Regita menjawabnya berbohong, "Aku tidak mendengar ada yang telepon."

"Kemarilah." Baskara melemparkan satu kata padanya.

Regita menjabat tangannya dan berkata, "Aku merasa sedikit tidak nyaman hari ini dan ingin beristirahat di rumah."

"Aku lelah tadi malam." Kata Baskara dengan nada sempit.

"Ya." Dia menurut.

"Brilian." Baskara mencibir padanya dengan senyum rendah, berhenti sejenak, dan bertanya dengan enggan, "Ini benar-benar tidak ada di sini."

Kata Regita buru-buru, "Aku sudah tidur."

"Lupakan saja." Kemudian Baskara menutup telepon.

Seolah takut dia akan menelepon lagi, akhirnya dia mematikan ponselnya.

Regita menutup matanya dan menundukkan kepalanya, telapak tangannya basah oleh keringat.

Kembali ke dalam kotak, Yunanda menghadapinya dan mengerutkan kening, "Regita, apakah kamu baik-baik saja?"

Regita menggelengkan kepalanya.

Melihat tatapan Reagan datang, dia buru-buru tersenyum, "Aku tidak apa-apa." Regita tidak tahu mengapa dia berbohong kepada Baskara di telepon.

Apakah itu Yunanda atau rekan prianya sebelum dia, dia bisa terbuka di depannya, tapi dia bersama Reagan, dia tidak berani mengatakannya, selalu terasa seperti semacam pengkhianatan padanya.

Reagan membawanya kembali dengan taksi di malam hari.

Yunanda minum terlalu banyak. Ketika dia keluar dari restoran, dia menggelengkan kakinya. Dia memanggil pengemudi dan kembali. Sebagai perbandingan, Reagan juga minum banyak, tetapi jumlahnya terkontrol dengan baik, dan matanya tampak masih jernih.

Regita tahu yang terbaik bahwa dia selalu menjadi orang yang disiplin selama bertahun-tahun di militer.

Angin malam terasa sejuk, dan Reagan mengenakan jaket tipisnya di tubuhnya, terselip seperti anak kecil.

Regita gemetar di dalam hatinya dan membuka mulutnya, "Kak Reagan, aku sebenarnya…"

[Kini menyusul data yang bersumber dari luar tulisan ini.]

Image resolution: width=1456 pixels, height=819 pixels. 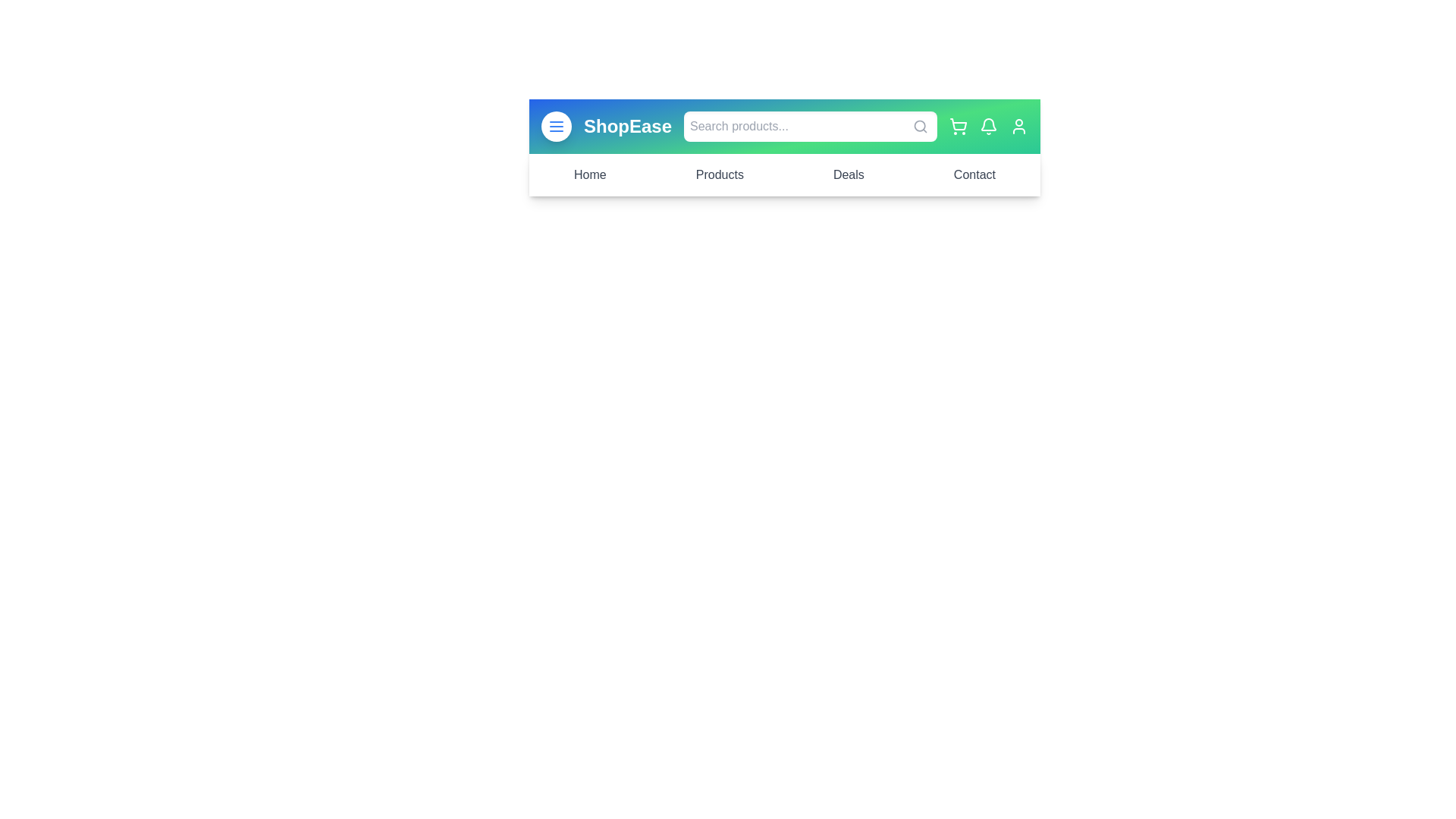 What do you see at coordinates (957, 125) in the screenshot?
I see `the shopping cart icon` at bounding box center [957, 125].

Dia ingin memberitahunya bahwa dia tidak pergi ke bandara untuk janji karena Neneknya tidak setuju, dan dia secara emosional dikirim ke rumah sakit karena sampai serangan jantung. Takut Neneknya yang sakit akan sedih, jadi dia terus menghindarinya.

Tapi sekarang dia tidak berani mengatakan hal itu.

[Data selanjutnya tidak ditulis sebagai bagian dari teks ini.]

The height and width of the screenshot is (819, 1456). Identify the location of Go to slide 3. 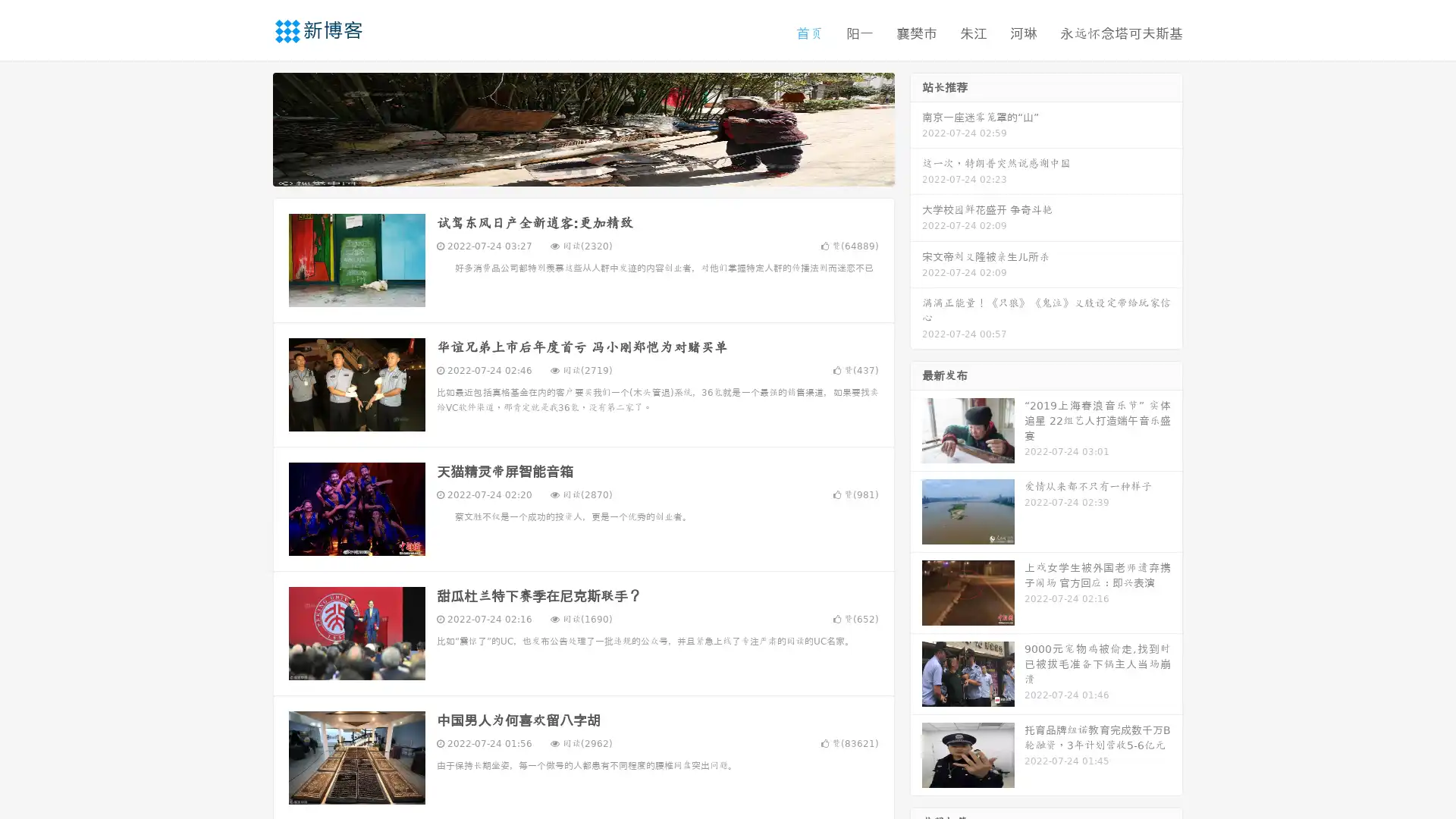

"Jangan menyebutkan hal-hal dari masa lalu." Reagan menyela sambil tersenyum, dan matanya lembut.

"Aku…" Regita memiliki suara tercekik dengan warna putih.

Tampaknya mengandung seribu kata, tetapi dia tidak tahu bagaimana mengatakannya.

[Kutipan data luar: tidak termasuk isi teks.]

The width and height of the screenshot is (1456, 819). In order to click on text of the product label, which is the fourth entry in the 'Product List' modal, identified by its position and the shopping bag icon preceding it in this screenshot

Reagan menepuk bahunya dan menenangkan, "Jangan terlalu banyak berpikir, naik dan istirahatlah."

"Oke." Regita mengangguk.

Sebelum dia berbalik, Reagan memanggilnya lagi, ekspresinya sedikit ragu di malam hari, dan akhirnya hanya berkata, "Regita, selamat malam."

Regita mengangguk dan menjawab "Selamat malam".

Melihat taksi pergi, dia membungkus pakaian yang melilit bahunya dan berjalan ke gedung tempat tinggal.

Baru saja melangkah ke koridor, napas tembakau datang.

Regita membeku, cahaya lampu induksi di koridor redup, tetapi tidak sedalam matanya yang gelap, otot-otot masseter meledak, dan suara burung meludah bersama dengan asap, "Apakah dia memberi pedang itu?"